Furthermore, the ensemble classifier model was applied to the full structure of prothrombin (PDB: 5EDM [47]) and the results of identified membrane–protein interfaces were compared with those of PPM and MODA (Figure 4). All tools predicted the GLA domain 3-5 region as a membrane contacting region, which is obvious for our model because the GLA domain of prothrombin was included in the training set. Additionally, our model predicted amino acids Y93, W398, and V458 and MODA predicted amino acids Y93, Y377, R379 and R484, suggesting an orientation parallel to a putative membrane plane with a different orientation suggested by PPM. Y93 is a key prothrombin amino acid, which is essential for stabilizing the closed form and shields the active site pocket of the protease domain [48]. In the prothrombin closed form (PDB: 6BJR [48]), Y93 inserts its aromatic side chain into the active site of the protease domain engaging W547 (W533 of 5EDM) and forms pi-pi interactions (Supplementary Figure S23 available online at http://bib.oxfordjournals.org/). The results provided by our model and MODA suggest that Y93 may penetrate into the membrane; we thus hypothesize that when prothrombin engages the membrane, the open form is favored with Y93 anchoring the membrane and opening the active site.

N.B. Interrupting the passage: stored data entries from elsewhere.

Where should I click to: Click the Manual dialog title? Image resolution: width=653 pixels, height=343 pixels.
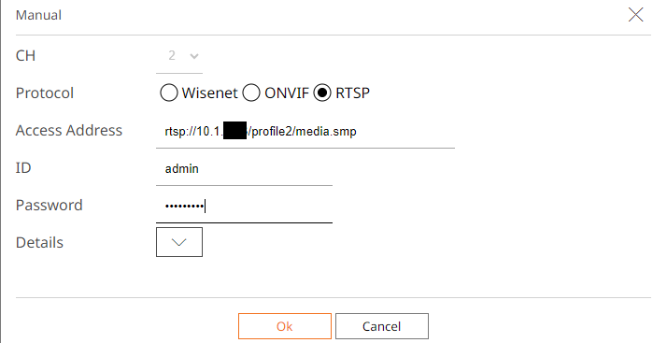pos(38,15)
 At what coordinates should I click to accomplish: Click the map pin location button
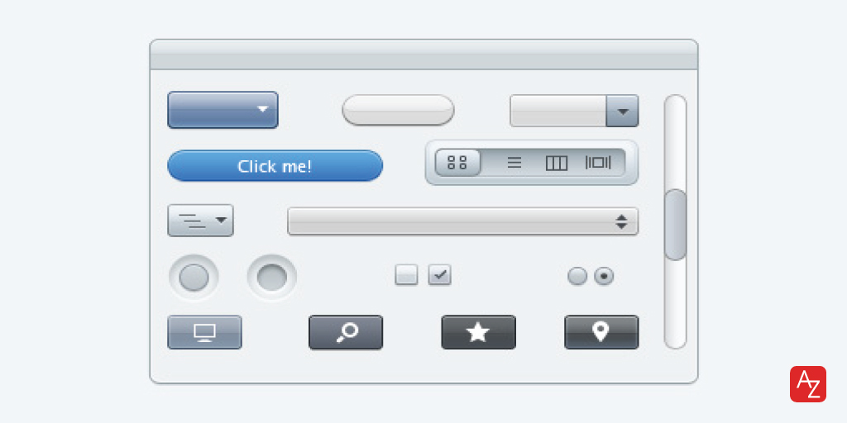601,332
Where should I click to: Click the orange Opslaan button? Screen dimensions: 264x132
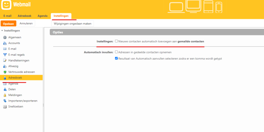pyautogui.click(x=9, y=23)
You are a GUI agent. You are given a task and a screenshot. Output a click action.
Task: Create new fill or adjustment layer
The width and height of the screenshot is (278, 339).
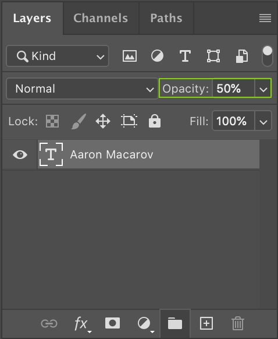[x=146, y=324]
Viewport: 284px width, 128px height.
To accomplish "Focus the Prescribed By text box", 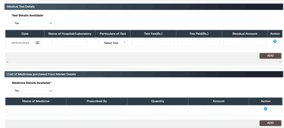I will 97,110.
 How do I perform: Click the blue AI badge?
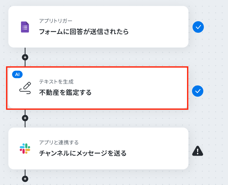coord(17,74)
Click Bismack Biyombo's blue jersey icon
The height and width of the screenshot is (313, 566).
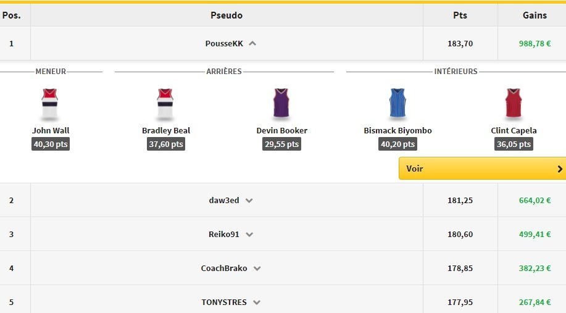[397, 104]
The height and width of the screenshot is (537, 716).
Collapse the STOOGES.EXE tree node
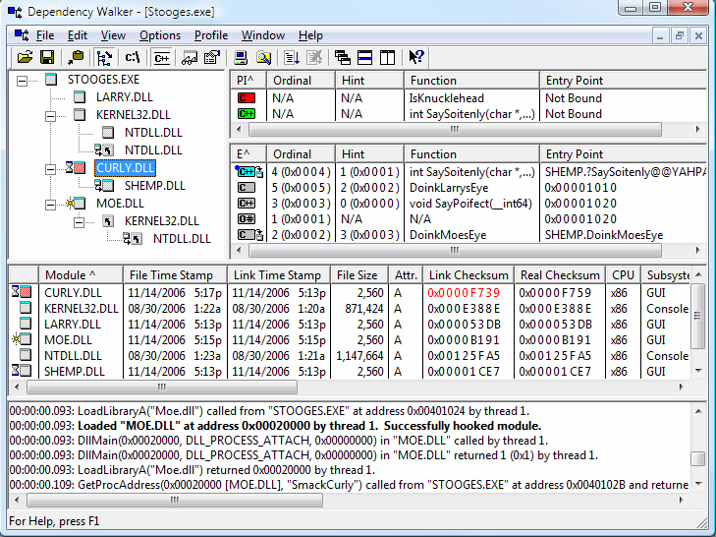point(23,80)
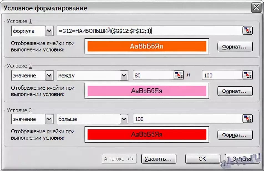Click the orange format preview in Condition 1
The image size is (264, 171).
147,46
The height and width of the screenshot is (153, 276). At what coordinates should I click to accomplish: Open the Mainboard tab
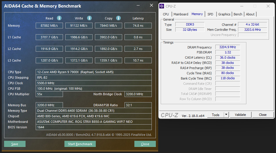pyautogui.click(x=181, y=14)
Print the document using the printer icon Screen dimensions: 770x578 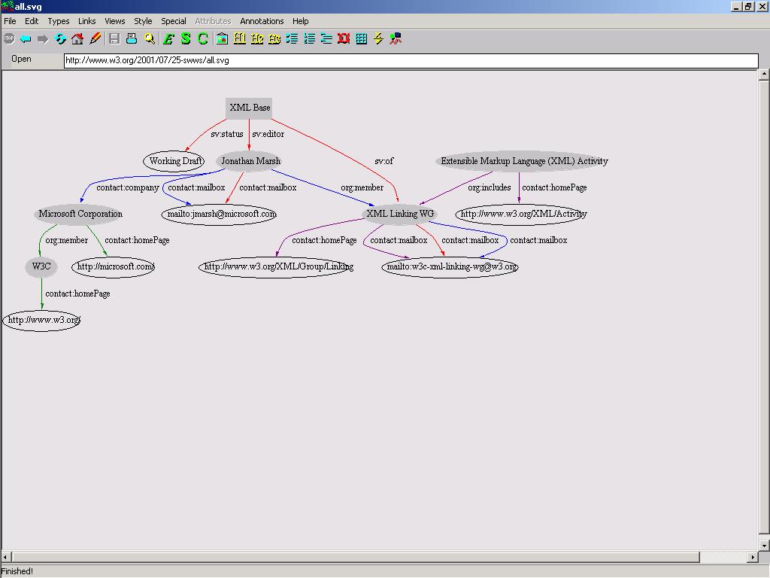132,38
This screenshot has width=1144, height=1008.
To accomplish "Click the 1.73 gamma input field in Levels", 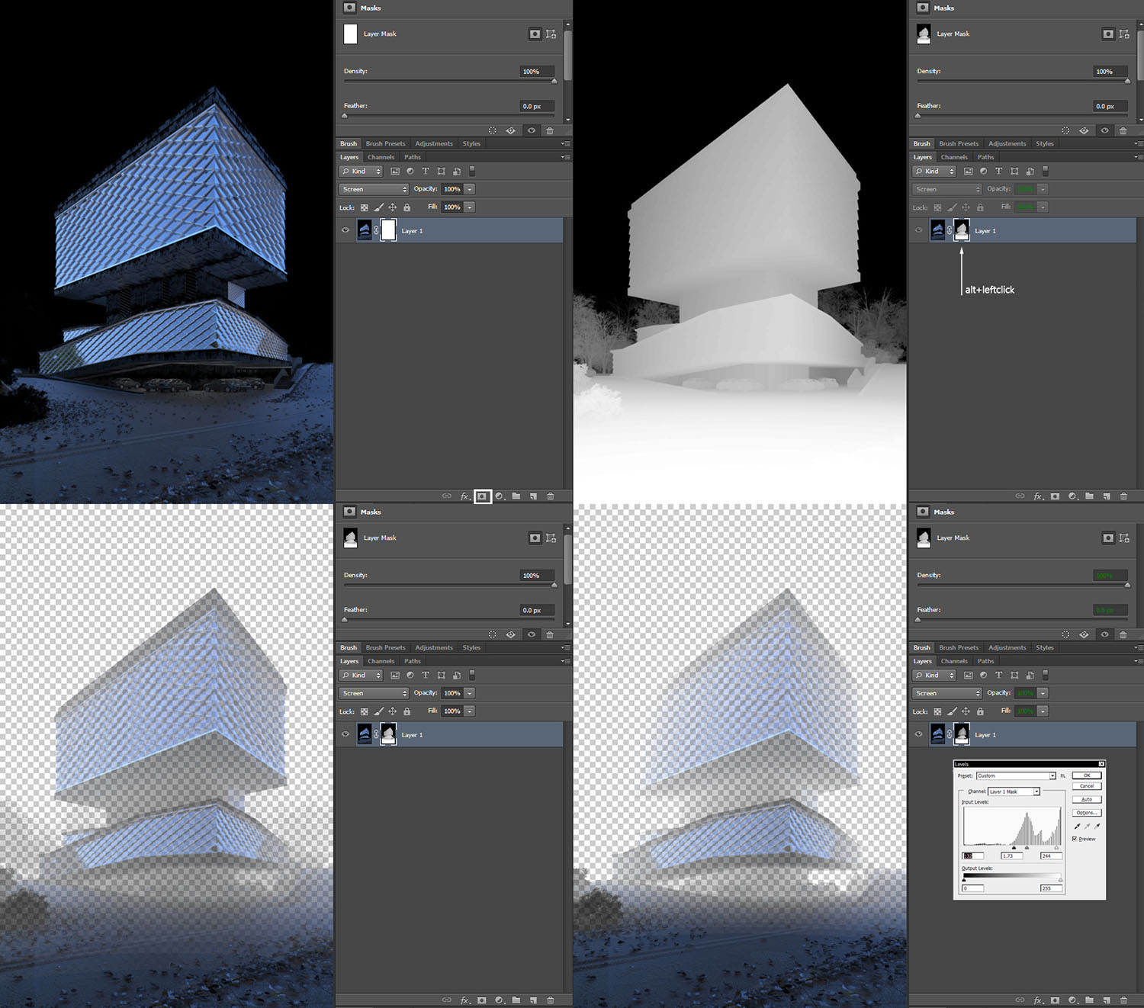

Finally, the ensemble classifier model was also assessed for the prediction of the protein–membrane regions of nine transmembrane enzymes described in Ref. [49], which include a soluble domain performing extracellular catalysis. In agreement with experimental results, our model predicted amino acids that lie in the hydrophobic lipid bilayer core, along with membrane-interacting extracellular amino acids (93% precision) (Supplementary Figure S24 available online at http://bib.oxfordjournals.org/).
Discussion and Conclusions
Drugging the protein-membrane interface is relatively underexplored due to the complexity of the interface and the lack of a suitable workflows and simulation technology capable of implementing such a drug design strategy. Furthermore, protein-membrane interaction regions of peripheral membrane proteins are commonly unknown, and only a few rational methodologies exist that predict these regions from the 3D protein structure. To assist in protein–membrane interface recognition, a novel ensemble machine learning classifier model is trained using experimental data retrieved from extensive literature search.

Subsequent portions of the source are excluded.